Qual è il futuro della Scuola?

«Intendiamo essere aperti alla pluralità dei linguaggi: la narrazione oggi passa per le vie della fotografia, del video, dell’arte performativa. Come questo possa entrare negli edifici di culto è una sfida. Nell’anno del centenario avvieremo un dialogo con alcuni artisti in vista di sperimentazioni concrete. Sul fronte dell’arte contemporanea e del sacro assistiamo a una apertura teorica a cui non corrisponde una pratica altrettanto coraggiosa.
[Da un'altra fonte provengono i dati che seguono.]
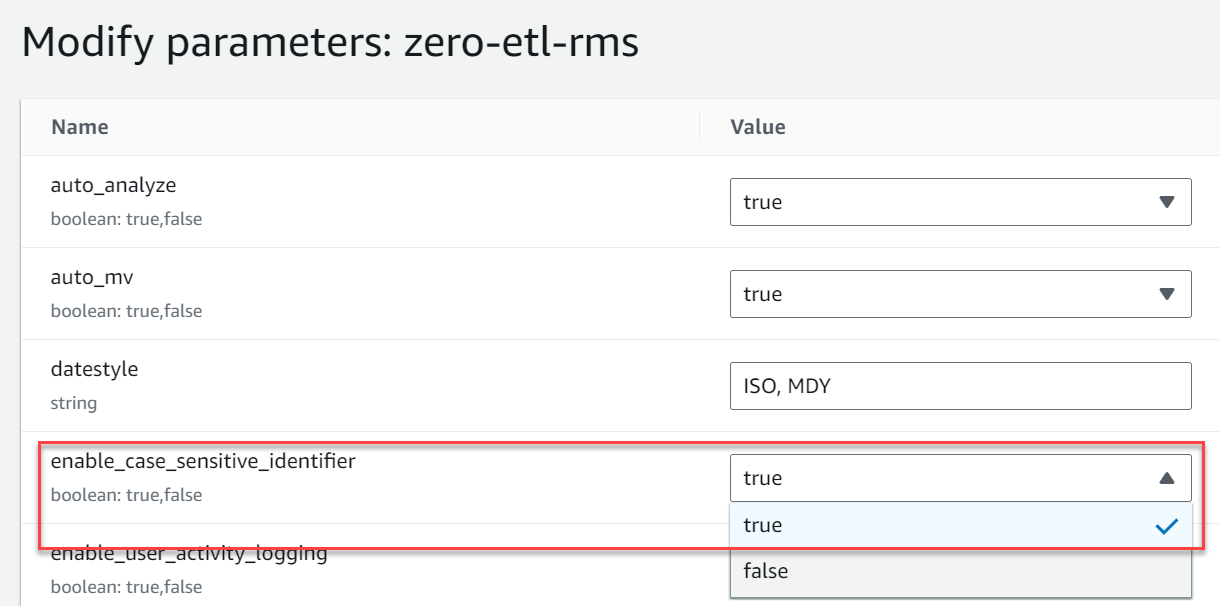The height and width of the screenshot is (606, 1220).
Task: Click the Value column header
Action: point(756,127)
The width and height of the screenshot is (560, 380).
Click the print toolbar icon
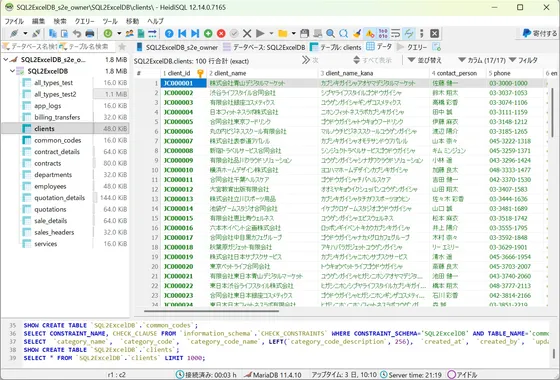(90, 34)
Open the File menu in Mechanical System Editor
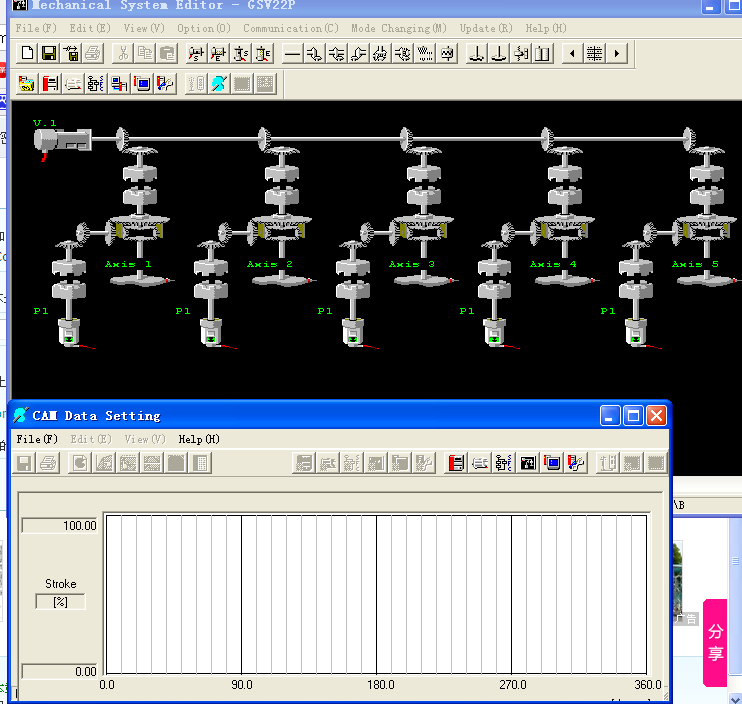 pos(36,28)
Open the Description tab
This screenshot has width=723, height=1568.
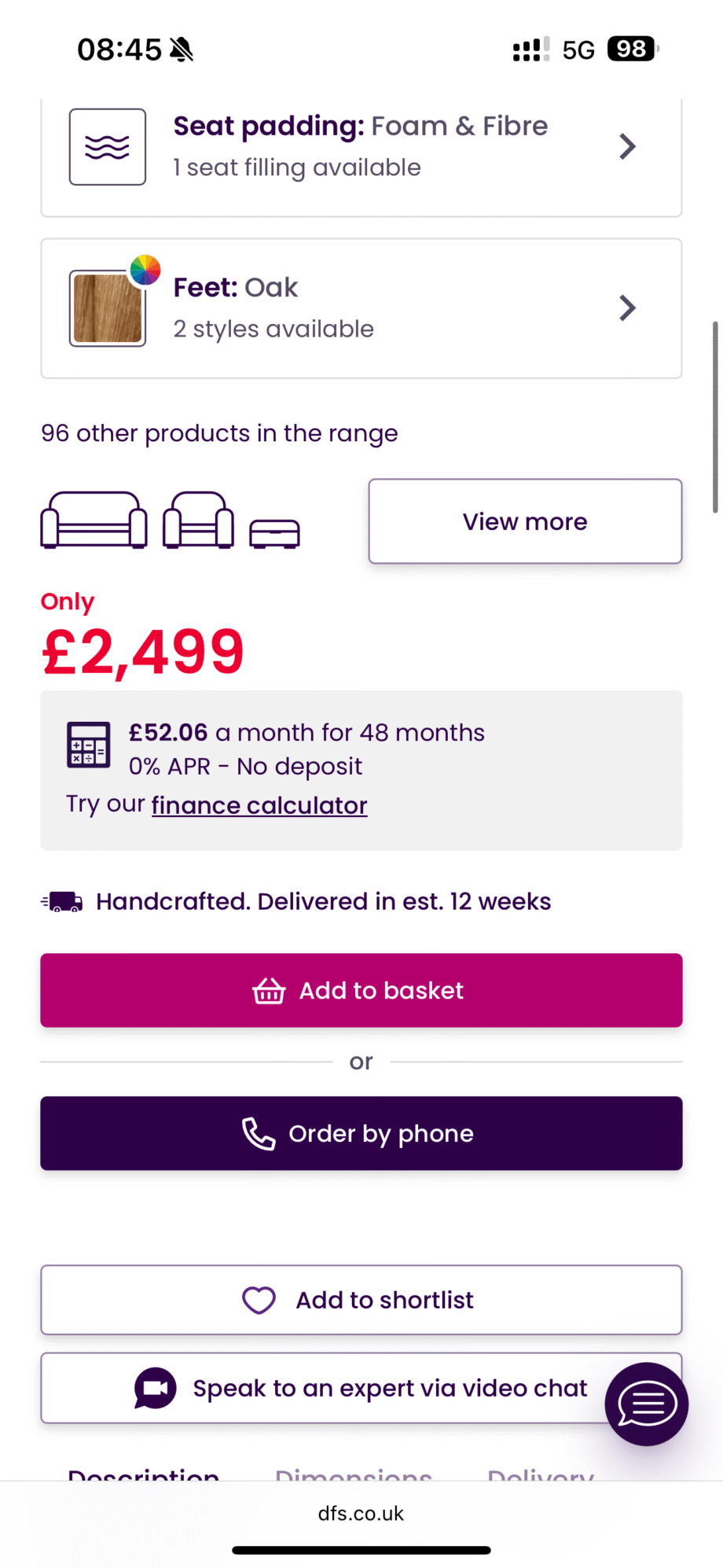[x=144, y=1475]
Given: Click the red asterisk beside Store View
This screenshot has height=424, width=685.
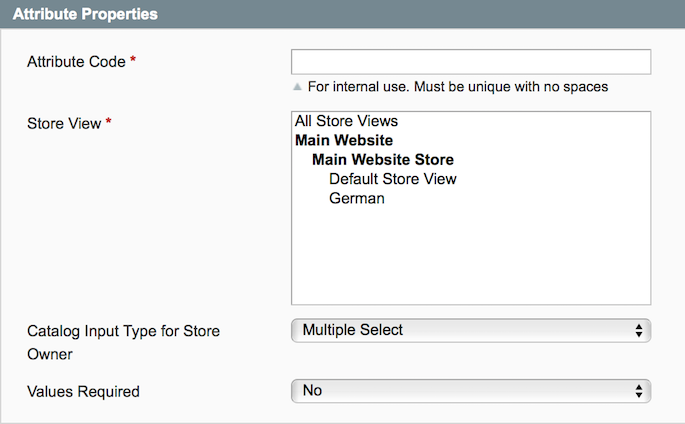Looking at the screenshot, I should point(108,123).
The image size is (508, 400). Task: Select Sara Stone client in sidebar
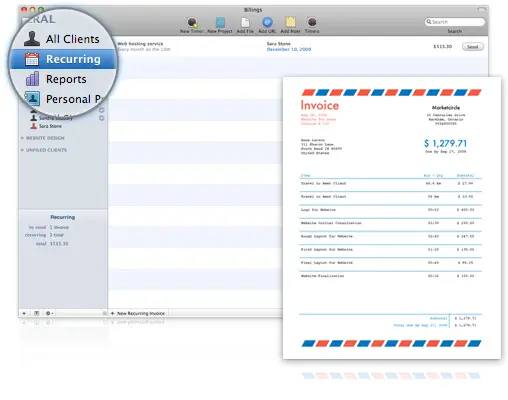[50, 126]

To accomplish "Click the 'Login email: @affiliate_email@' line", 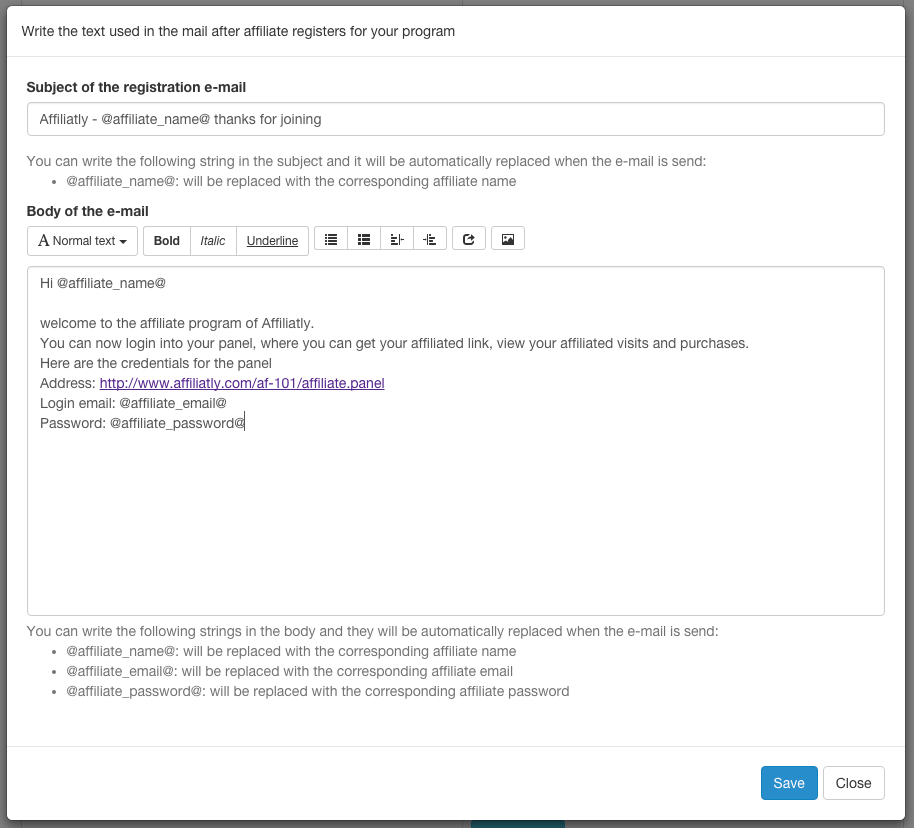I will point(133,404).
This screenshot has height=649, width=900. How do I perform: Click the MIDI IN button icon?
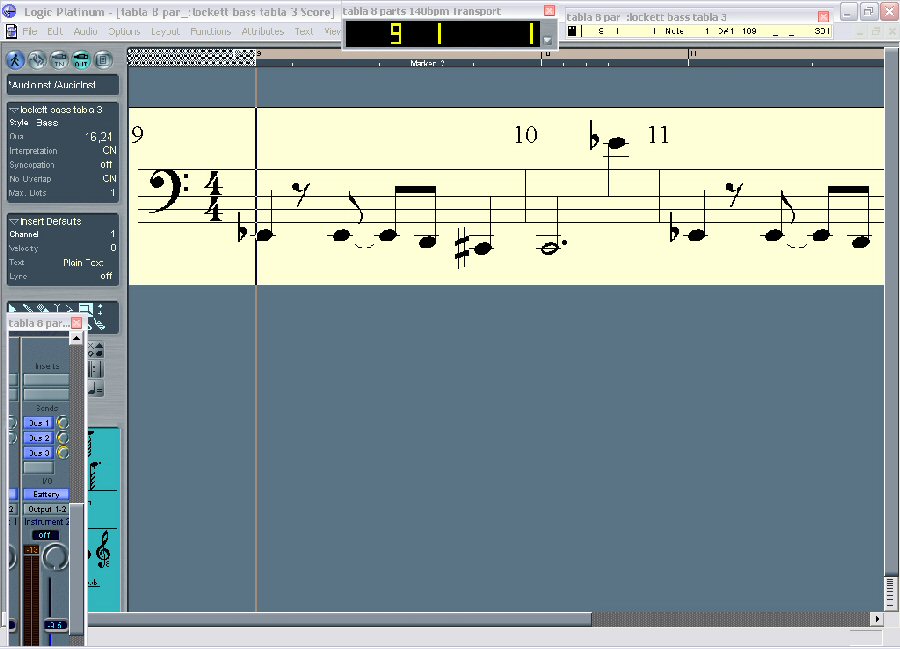coord(59,59)
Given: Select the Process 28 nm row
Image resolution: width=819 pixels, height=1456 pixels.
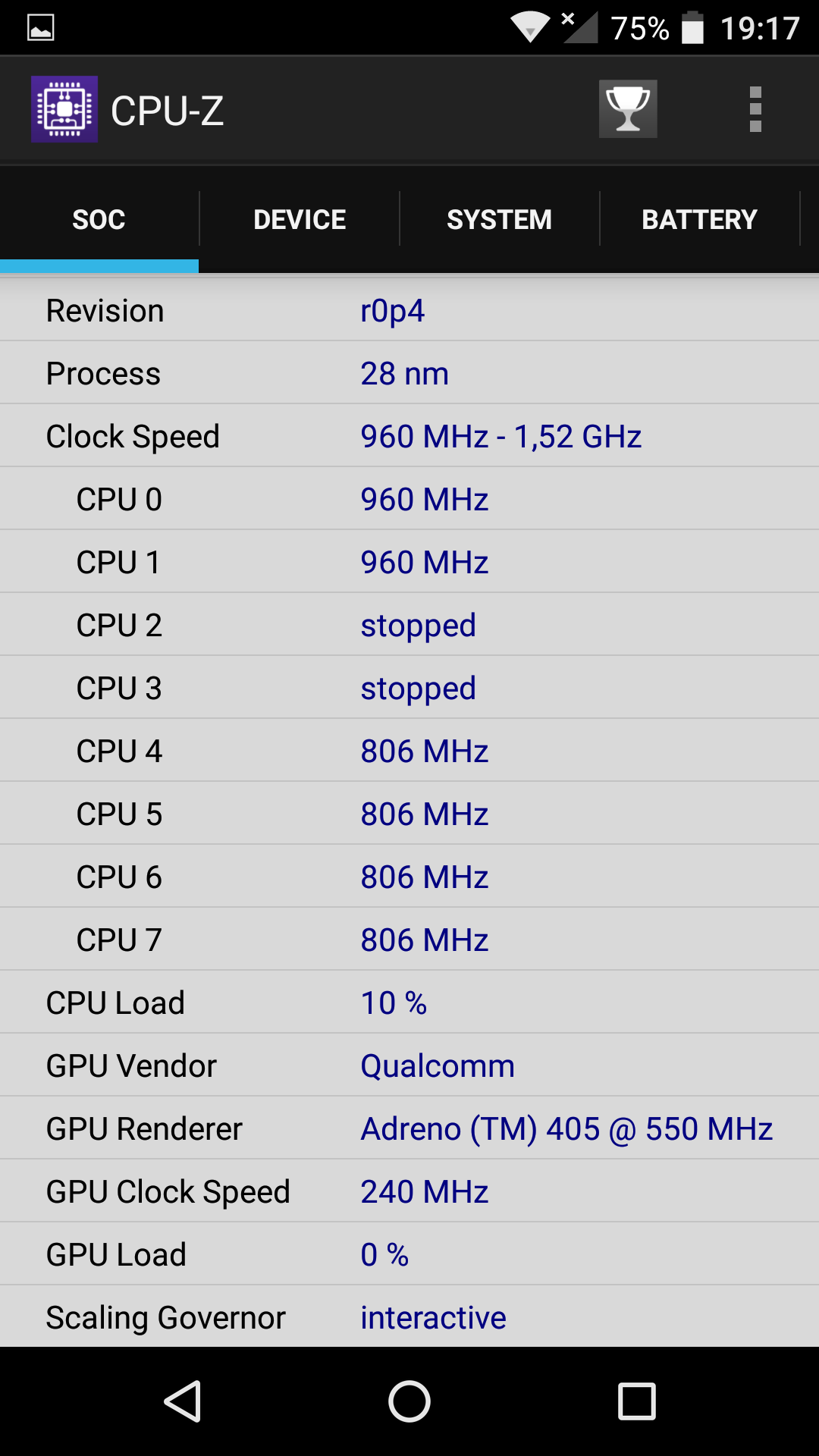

C’è uno spazio per l’intervento dell’arte contemporanea in un campo meno vincolato rispetto all’arte liturgica che dobbiamo frequentare con coraggio e libertà».

Cosa può insegnare l’eredità della Beato Angelico nel campo delle nuove chiese?

«Paghiamo lo scotto di chiese fatte di sola architettura, in cui i fedeli fanno fatica a trovarsi a casa. Luoghi strutturati che non prevedono spazi per l’intervento artistico. Polvara riteneva che questo ci dovesse essere fin da subito. Penso a una presenza dell’arte non in forma didattica ma evocativa. Immagini e spazi che aiutino a far percepire la presenza del mistero di Dio e a riconoscerla in quella icona fondamentale che è la persona umana. Una densità atmosferica dello spazio capace di immergere in una trascendenza ospitale e amica. Così che il rito possa tornare a essere un’esperienza trasformativa: il luogo di un nuovo inizio cristiano».